Recent years have only increased the chances of winding up in court. Does the phrase “litigious society” mean anything to you? Filing lawsuits seems to rival baseball as America’s favorite pastime: You’re three times more likely to go to court this year than to the hospital. Yet, while employers tinker endlessly with hefty medical plans, it’s a relatively rare company that offers legal-services plans.
This situation is, however, beginning to change. According to a 600-company survey conducted late last year by Lincolnshire, Illinois-based Hewitt Associates LLC, only 4% of employers offered prepaid legal plans—but 10% planned to add them in the next three years. And why not? As employers snip and clip so many other areas of employee assistance, here’s one that seems an HR dream: a low-cost, high-value benefit that employees will rave over. With a little bit of background information, a little bit of data-gathering and a few words of caution, you can install this benefit at your company. You’ll gain a goodwill advantage and a bottom-line boost with limited investment on your part.
How they work.
You know how an HMO works? Then you’re very close to understanding how prepaid legal services work. In these plans, employees pay a flat fee—generally $10 to $20 a month depending on the extent of coverage—in return for access to a network of lawyers that will handle a variety of legal issues. Enrollment can be voluntary, for which employees must sign up themselves—often as part of a flexible benefits program—with the premium deducted from their paychecks. However, enrollment also can be automatic, whereby a company covers all its employees, or refers them to legal services as part of an Employee Assistance Program (EAP) component.

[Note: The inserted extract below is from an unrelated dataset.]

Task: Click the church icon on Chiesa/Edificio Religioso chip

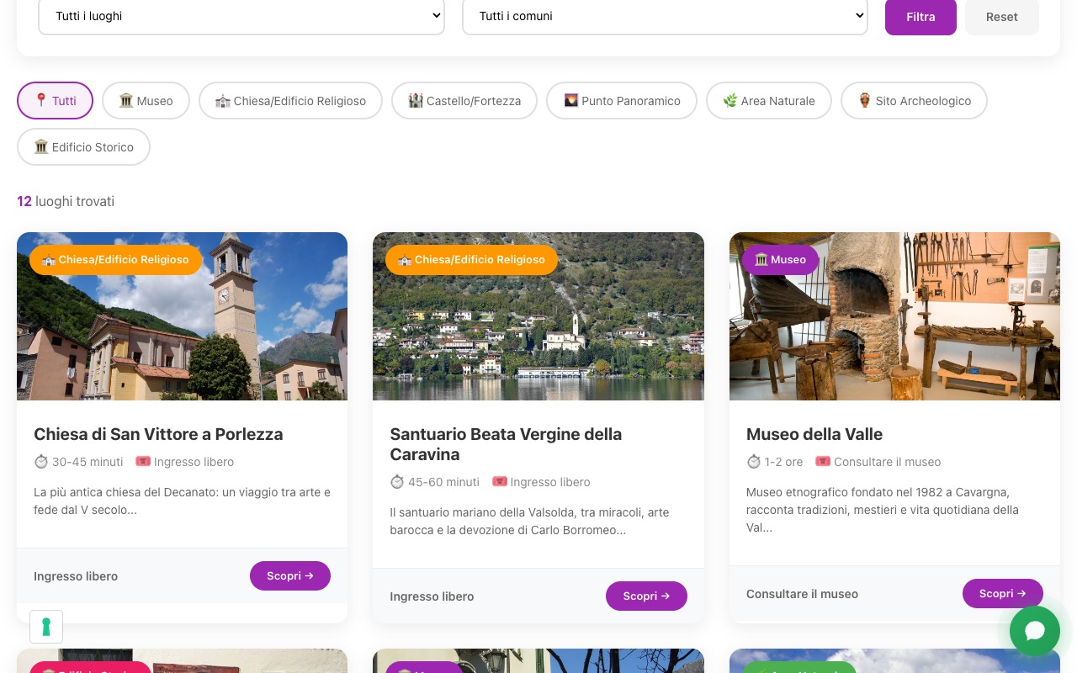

Not surprisingly, the vast majority of employers go the voluntary route—their only cost is the time setting up the system and the small administrative expense of payroll deduction. The average cost to employees is $120 per year, according to Chicago-based American Prepaid Legal Services Institute (APLSI).
You know how an employee covered by group medical insurance receives better price-per-service than a patient off the street? So too do employees under prepaid legal services get a break because they’re part of a group. In fact, many major legal-service providers won’t even consider taking on firms with less than 500 eligible employees. If, for instance, a client firm had only 10 employees enroll, one or two costly legal actions would wipe out any profit the legal-services company was expecting.
Just as insurance firms offer different levels of coverage, so do legal-services companies. To begin with, the most basic of group plans isn’t a true prepaid plan at all (prepaid meaning the service is funded in advance). At this level, a referral-and-discount plan points employees to an attorney who will provide free or inexpensive consulting according to a certain fee schedule.
On the next level, an access plan is prepaid and provides members with unlimited legal consultation over the phone in addition to reviewing papers and preparing simple legal documents, such as wills or cease-and-desist letters. More complex situations are handed over to an attorney who provides these extra services at a discount. The member generally pays for these expenses in addition to the monthly premium payment.
Finally, comprehensive plans provide all the services of an access plan in addition to in-office and trial work. This level is designed to cover 80% to 90% of an average person’s legal needs in a given year. Most group prepaid plans fall under this category.
Once a company enrolls in a plan, its members gain access to a group of attorneys—a panel. Where do the panel lawyers come from? “Most are privately licensed, general practitioners,” says Alec Schwartz, executive director of American Prepaid Legal Services Institute. “Many times the plans will have certain criteria with regard to experience, office location, telephone [accessibility] and malpractice insurance before a lawyer can be accepted as being a participating provider.”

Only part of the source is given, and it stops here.